Barmer Report: Wrong painkillers – many avoidable errors in therapy cause unnecessary risk

Anyone who is in pain can counteract it with appropriate remedies.

Barmer Report: Wrong painkillers – many avoidable errors in therapy cause unnecessary risk

Anyone who is in pain can counteract it with appropriate remedies. But what if patients receive a painkiller that is risky for them? In Germany, this is more often the case, as can be found in the Barmer drug report published on Wednesday. In the wrong combination, painkillers could have dangerous interactions, it says. In many cases, pain therapy does not correspond to medical guidelines. These are recommendations for action that are intended to help doctors and patients make decisions.

The health insurance company had the medical pain therapy of outpatient Barmer policyholders aged 18 and over without tumor disease examined. Extrapolated to Germany, around 17.1 million people with statutory health insurance received such pain therapy in 2021. However, around 526,000 insured people were prescribed painkillers such as ibuprofen or diclofenac despite heart failure, even though medical guidelines advise against them. Even short-term use of these medications can significantly worsen the performance of the heart. This can increase the number of hospital stays, as well as the risk of death.

According to the report, avoidable errors also occur in therapy with opioids, i.e. very strong painkillers such as morphine. In 2021, around 2.7 million people with statutory health insurance without cancer received an opioid. Three out of ten of those affected did not receive any laxatives at the same time, even though the guidelines stipulate this. This increases the risk of intestinal obstruction fivefold. Five out of 10,000 patients on opioid therapy are hospitalized for this complication each year.

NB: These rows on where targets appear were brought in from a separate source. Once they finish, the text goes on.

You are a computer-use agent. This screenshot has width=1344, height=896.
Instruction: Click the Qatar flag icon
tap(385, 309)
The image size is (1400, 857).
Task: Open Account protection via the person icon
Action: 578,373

According to the report, there are additional risks when using very strong painkillers. Opioids should not be used together with sedatives, so-called tranquilizers, because there is a risk of serious side effects and even increased deaths. Nevertheless, around one in ten Barmer insured people with an opioid prescription also received a sedative. Patients would be put at avoidable risk here, explained study author Daniel Grandt from the Saarbrücken Clinic.

“The combination of supposedly harmless painkillers in particular can have fatal consequences,” warned Barmer boss Christoph Straub. The therapy, which is usually prescribed by several doctors, is hardly manageable without digital support. Straub called for the mandatory use of digital helpers in medication supply in order to keep track of the overall medication and all side effects and interactions.